# Can we change the order of "Er ligt hier"?



## cheshire

(1) *Er ligt hier i*ets op de grond. (Something is lying on the ground.)
(2) *Hier ligt iets* op de grond.
(3) *Iets ligt hier *op de grond.

Can we change the word order of (1) and make it (2) or (3)?


----------



## jeroen94704

All three are grammatically correct, if that's what you mean. They all mean essentially the same, although number 3) has a slightly artificial feel to it. You will always loose the "Er" from number 1) though. 

Does that answer your question?

Jeroen


----------



## HKK

You can change the word order, but the first word of the sentence will be emphasized. Except for 1, the normal word order.


----------



## Joannes

Do note that you left out *er* in (2) and (3).
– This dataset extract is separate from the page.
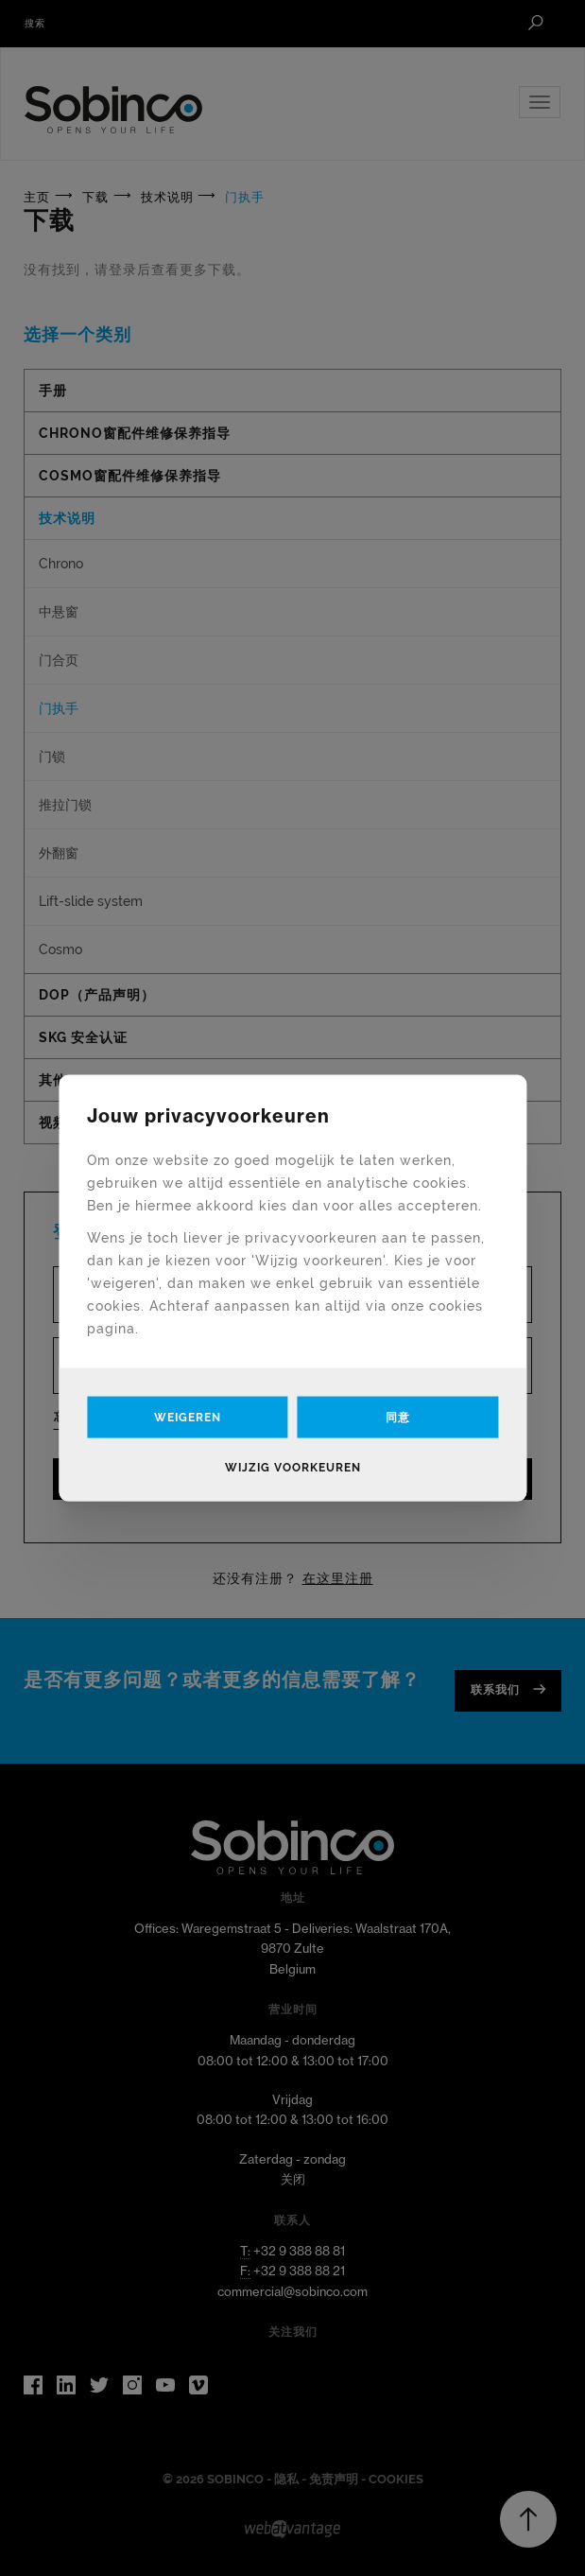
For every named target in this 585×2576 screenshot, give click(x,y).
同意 (398, 1416)
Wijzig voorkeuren (293, 1466)
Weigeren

Putting it in would make them sound weird. I guess because what is expressed is no longer mere existence.

(2b) *Hier ligt er iets op de grond.*
(3b) *Iets ligt er hier op de grond.*


----------



## cheshire

Thanks!

But "er" is an expletive just like English "it" or German "es".
Joannes, do you mean 2b and 3b are more preferable?


----------



## HKK

2b and 3b are not preferable. As Joannes mentioned, they sound awkward.


----------



## elroy

Cheshire, they sound awkward because the only reason (1) has "er" is that it needs a "place holder" in the first position.  The word doesn't actually serve a semantic purpose.

The German "es" has the same function:

(1') Es liegt hier etwas auf dem Boden. 
(2') Hier liegt etwas auf dem Boden. 
(3') Etwas liegt hier auf dem Boden. 
(2b') Hier liegt es etwas auf dem Boden. 
(3b') Etwas liegt es hier auf dem Boden. 

We can't make a comparison with the English "it" because it isn't used the same way.


----------



## HKK

I think a comparison with English is possible. You should know that "er" is originally a short form of "daar" (there). In Brabants dialect we still say *"Der ligt hier iets op de grond".

There's something on the floor here. Er ligt hier iets op de grond.
Something's on the floor here. Iets ligt hier op de grond.
Something's there on the floor here. Iets ligt er hier op de grond.
Here's there somthing on the floor. Hier ligt er iets op de grond.

ps: The original function of 'er' can still be seen in other contexts: Hij is er geraakt/He got there. Ben je er nog?/Are you still there?/...


----------



## elroy

Sure, a comparison with "there" is possible, but not with "it."

In any case, I think the comparison with German is easier to follow in this case because of the structural similarity between the German sentences and the Dutch ones.


----------



## Joannes

Yes, this kind of existential *er* is structurally similar to existential *es* in German.

In _meaning_ (and sometimes structure as well), it can be similar to English *there*, French *y* _and_ *en*, and German *da* - especially in prepositional constructions.


----------



## ablativ

Joannes said:


> In _meaning,_ it can be similar to French *y* _and_ *en*.


 
_Il *y* *en* a vingt ...= *er* (y) zijn *er *(en) twintig ...= *es*_ _gibt *davon/derer *zwanzig ..._

Which, in my opinion, reflects some kind of a partitve article (_l'article partitif). Davon (dessen/derer_) in the sense of a genitive.

_Ik weet er alles van _(er van = *en *[French]). _Ik weet *van alles *_(ich weiß *alles*). _Il y a *du *vin _(du = de le = van de), _es gibt *Wein*_, _er is *wijn *_(no partive article).

abl.


----------



## HKK

ablativ said:


> _Ik weet *van alles *_(ich weiß *alles*).



Very thought-provoking post, but "Ik weet van alles" doesn't mean "I know everything"/. It means "I know all sorts of things" Is that what you meant?


----------



## ablativ

HKK said:


> Very thought-provoking post, but "Ik weet van alles" doesn't mean "I know everything"/. It means "I know all sorts of things" Is that what you meant?


 
I surely agree, that's what I meant. But I think "ich weiß alles" can (also) be used in the sense of "I know all sorts of things". "Er hat auf alles eine Antwort", you can ask him whatever you like, _all sorts of things_, er weiß _alles_. "Alles Mögliche" doesn't mean exactly the same as "all sorts of things". 

abl.


----------



## cheshire

Thanks everyone! elroy, I like the Dutch (and German) rule of "respecting" word order (that the second position in a sentence takes a verb). That's why the place holder "er" is needed! 

I think HKK is saying that "van alles" is less than all, which is different from German "alles."


----------



## Joannes

ablativ said:


> But I think "ich weiß alles" can (also) be used in the sense of "I know all sorts of things".


Can *alles* in *ich weiß alles* be analysed as a genitive, then?

(I'm sorry, if at all, I speak a kind of German without much cases. )


----------



## cheshire

No, I don't think so. It's in nominative.


----------



## elroy

cheshire said:


> It's in nominative.


 Accusative, actually.  

But this is all well beyond the original topic.


----------